James Brown charting singles chronology
| "(I Love You) For Sentimental Reasons" (1976) | "Get Up Offa That Thing" (1976) | "I Refuse to Lose" (1976) |

Audio video
- "Get Up Offa That Thing (Release The Pressure)" on YouTube

= Get Up Offa That Thing =

"Get Up Offa That Thing" is a song written and performed by James Brown. It was released in 1976 as a two-part single (the B-side, titled "Release the Pressure", is a continuation of the same song). It reached #4 on the R&B chart, briefly returning Brown to the Top Ten after a year's absence, and #45 on the Billboard Hot 100. Thanks to its chart success, the song became Brown's biggest hit of the late 1970s. The song's lyrics urge listeners to "Get up offa that thing / and dance 'til you feel better." Due to his troubles with the IRS for failure to pay back taxes, Brown credited authorship of the song to his wife Deidre and their daughters, Deanna and Yamma Brown.

==Background==
According to Brown, the inspiration for "Get Up Offa That Thing" came to him during a club performance in Fort Lauderdale:The audience was sitting down, trying to do a sophisticated thing, listening to funk. One of the tightest bands they'd ever heard in their lives, and they were sitting. I had worked hard and dehydrated myself and was feeling depressed. I looked out at all those people sitting there, and because I was depressed they looked depressed. I yelled, "Get up offa that thing and dance til you feel better!" I probably meant until I felt better.

Unlike most popular music of the time, which made sophisticated use of multitrack recording and other techniques, "Get Up Offa That Thing" was recorded live in the studio in only two takes.

Brown re-recorded "Get Up Offa That Thing" for the Doctor Detroit soundtrack album. He also performs the song during his guest appearance in the film.

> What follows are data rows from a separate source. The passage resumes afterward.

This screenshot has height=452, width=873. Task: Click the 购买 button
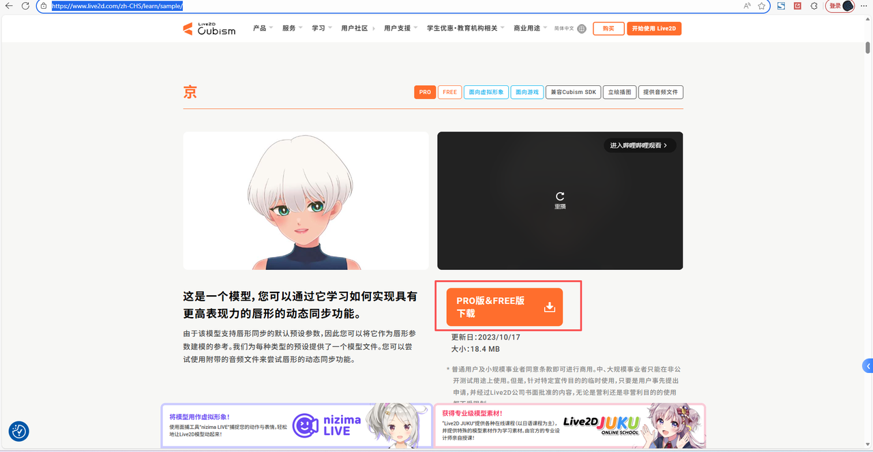608,29
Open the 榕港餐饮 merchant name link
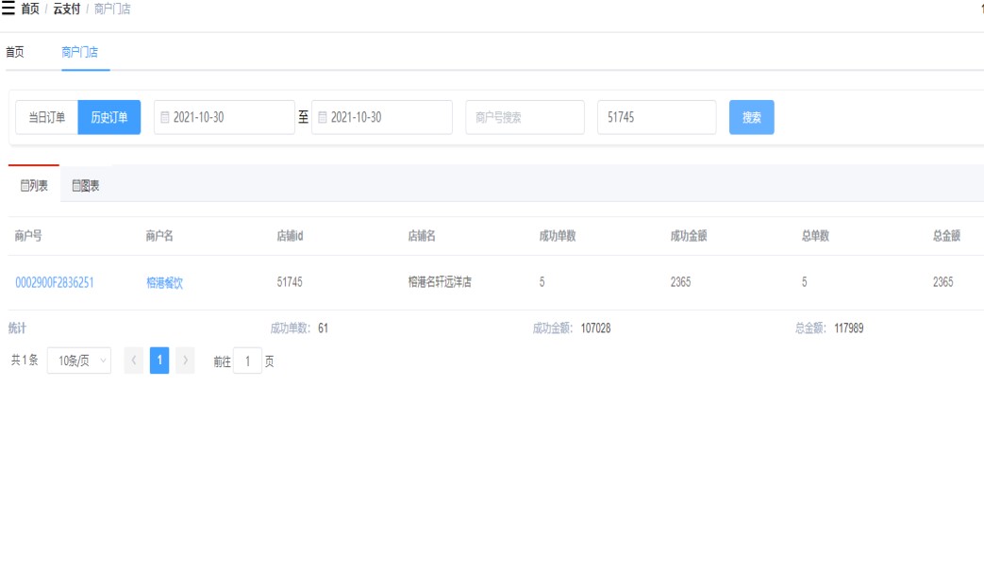The width and height of the screenshot is (984, 571). [x=164, y=282]
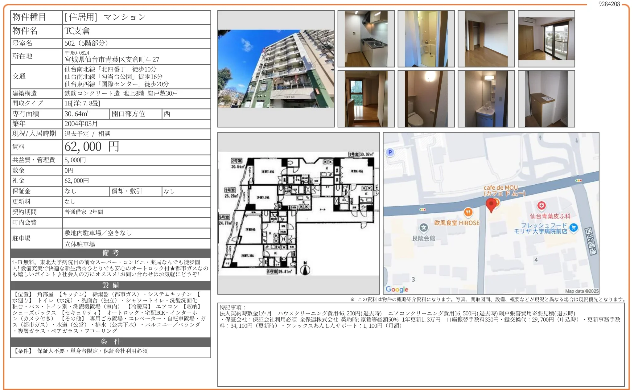Click the フレッシュフードモリヤ shopping cart marker
Viewport: 634px width, 390px height.
coord(573,228)
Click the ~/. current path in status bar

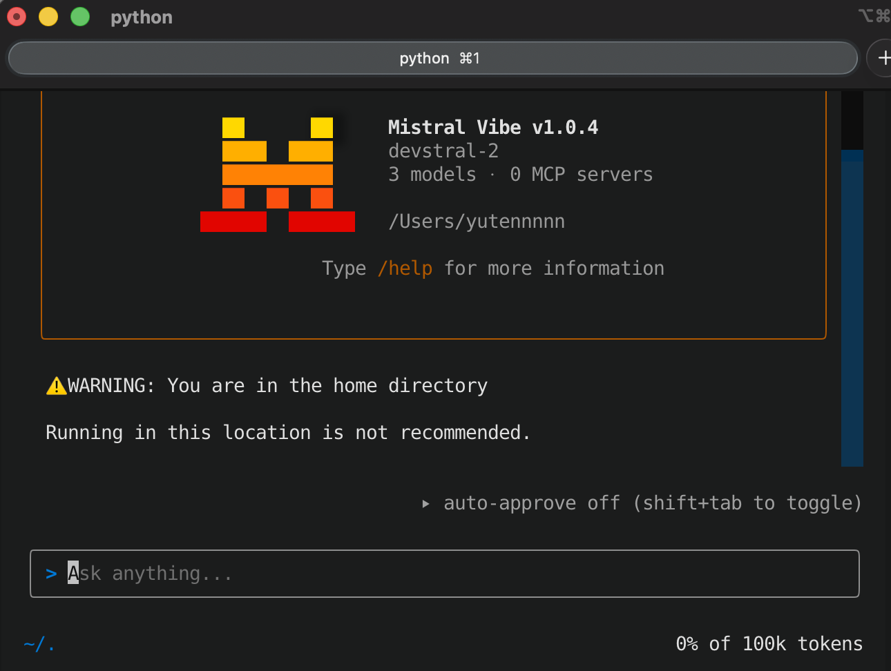coord(39,645)
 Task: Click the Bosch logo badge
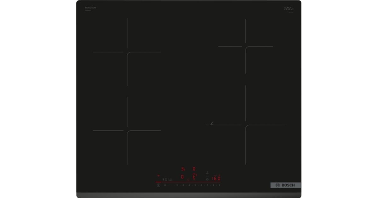click(x=285, y=185)
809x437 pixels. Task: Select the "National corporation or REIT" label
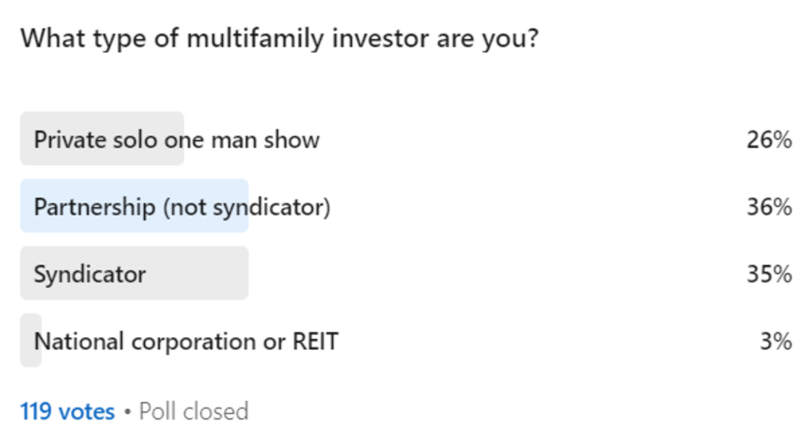186,341
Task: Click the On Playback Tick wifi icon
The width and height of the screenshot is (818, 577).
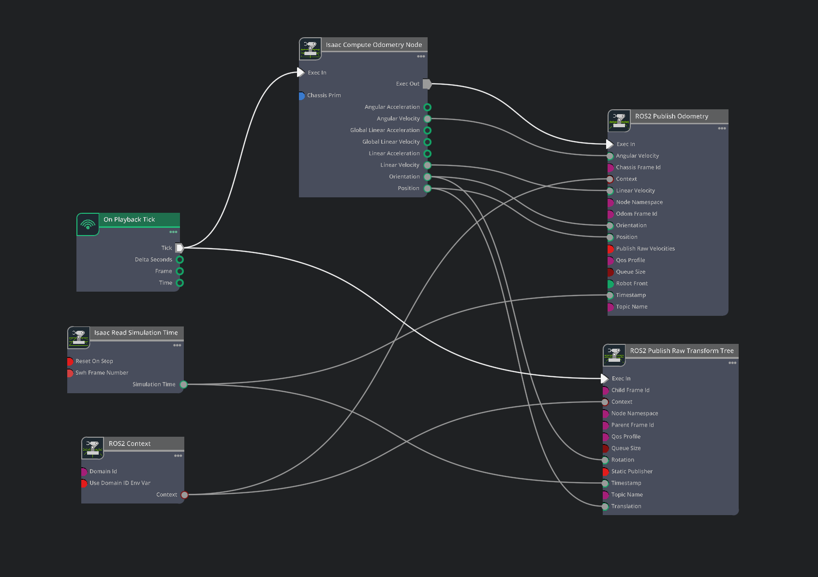Action: coord(88,224)
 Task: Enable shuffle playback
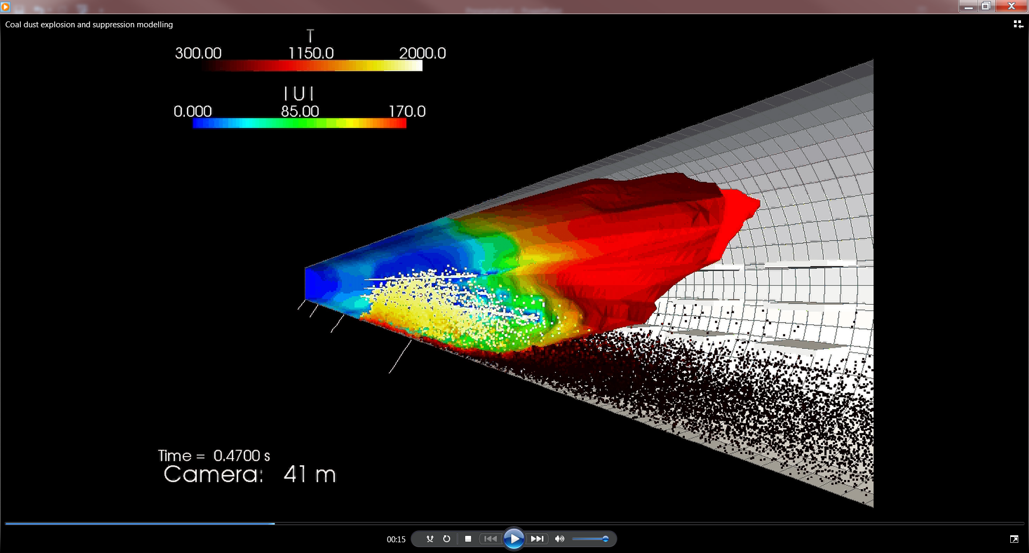coord(430,539)
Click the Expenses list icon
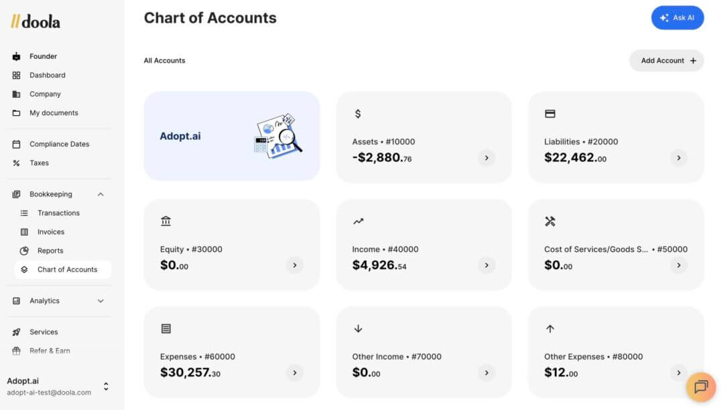 (x=166, y=329)
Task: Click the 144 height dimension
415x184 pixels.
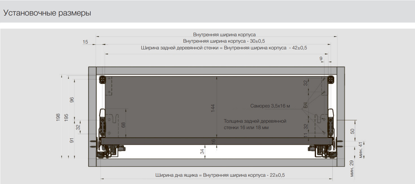Action: (213, 108)
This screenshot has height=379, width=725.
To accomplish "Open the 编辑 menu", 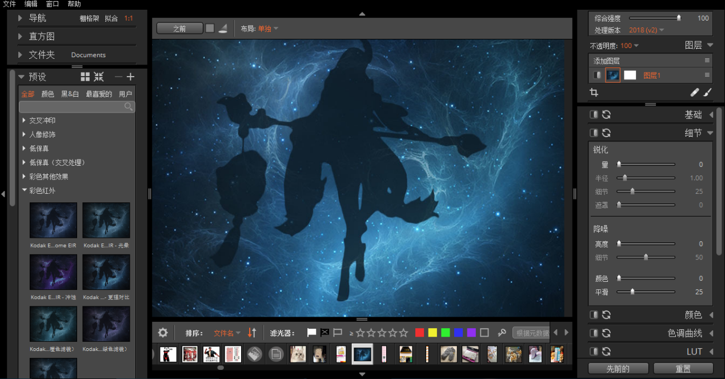I will pyautogui.click(x=31, y=4).
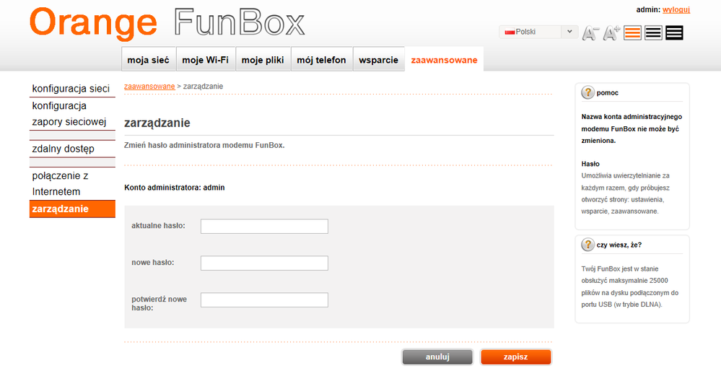Select the black-on-white contrast theme icon
Image resolution: width=721 pixels, height=376 pixels.
point(653,32)

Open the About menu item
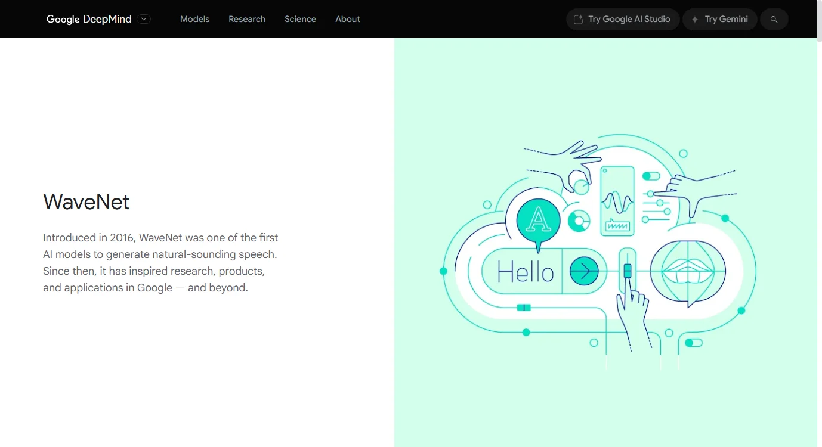click(347, 19)
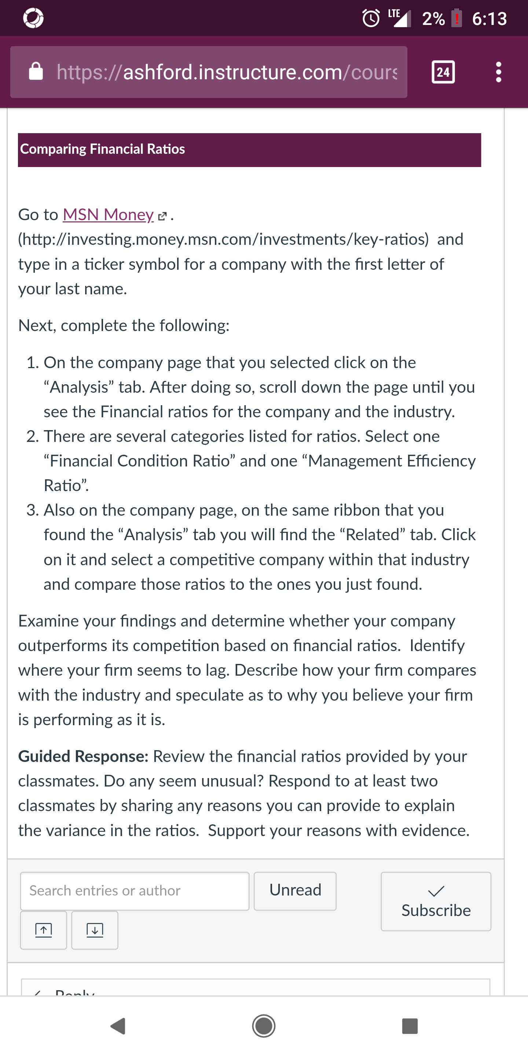Tap the LTE signal strength indicator

(x=399, y=18)
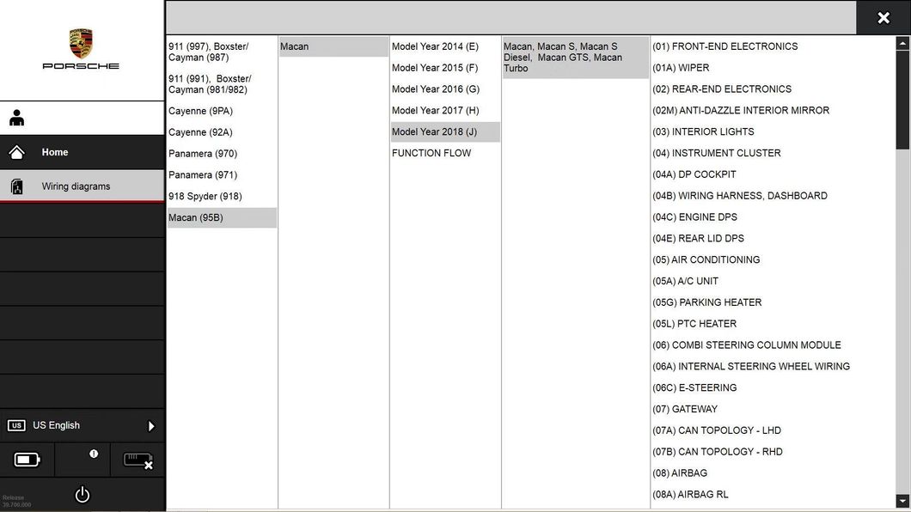Click the battery status icon

[28, 460]
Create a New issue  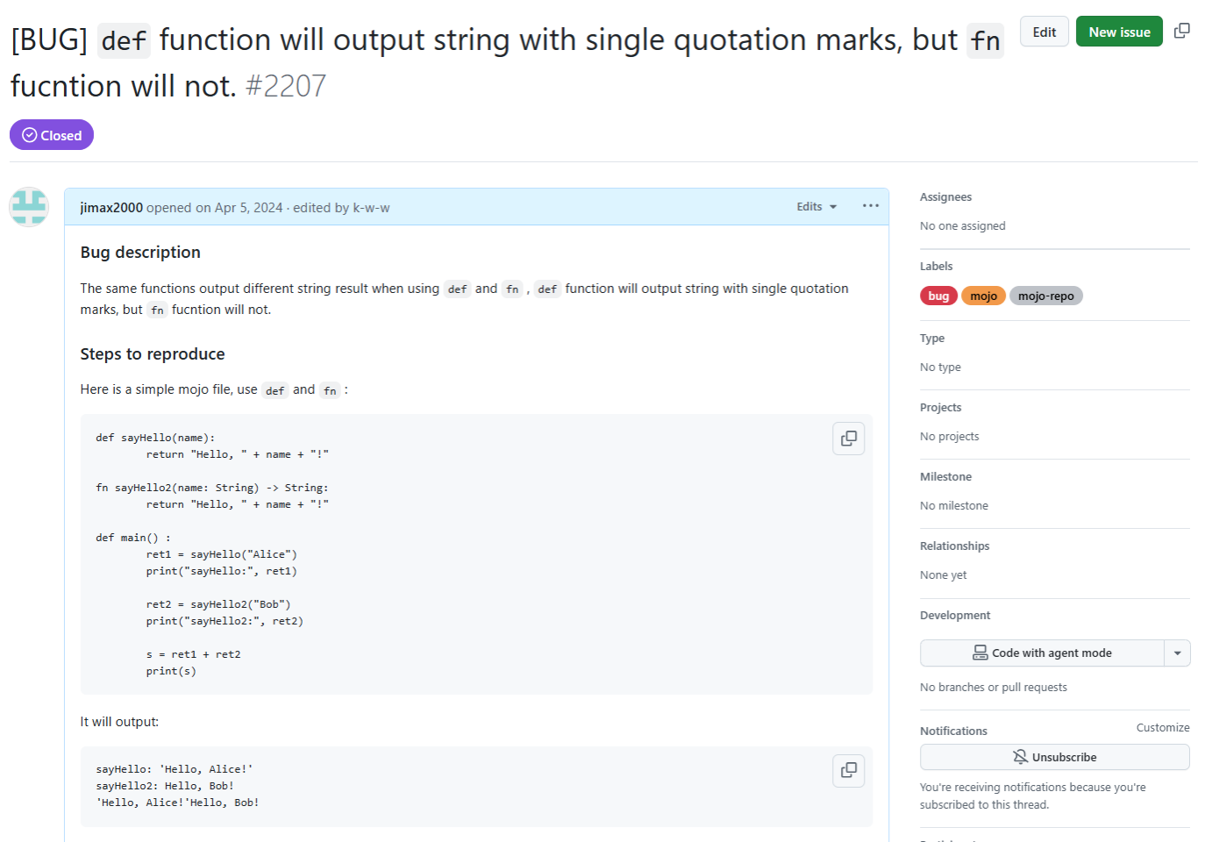[1119, 32]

Other performances of the song appear on the albums Hot on the One, Live in New York, Live at Chastain Park, and Live at the Apollo 1995.

== Credits and personnel ==
- James Brown – lead vocal

with The J.B.'s:
- Russell Crimes – trumpet
- Holly Ferris – trombone
- St. Clair Pinckney – tenor saxophone
- Peyton Johnson – tenor saxophone
- Joe Poff Jr. - alto saxophone
- Jimmy Nolen – guitar
- Robert Lee Coleman – guitar
- Charles Sherrell – clavinet
- Melvin Parker – drums
- Will Lee – bass

== Chart performance ==

| Chart (1976) | Peak position |
|---|---|
| U.S. Billboard Hot 100 | 45 |
| U.S. Billboard National Disco Top 40 | 19 |
| U.S. Billboard Hot Soul Singles | 4 |

== Appearances in other media ==
- Miss America 2013 Mallory Hagan performed a tap dance to this song as her talent.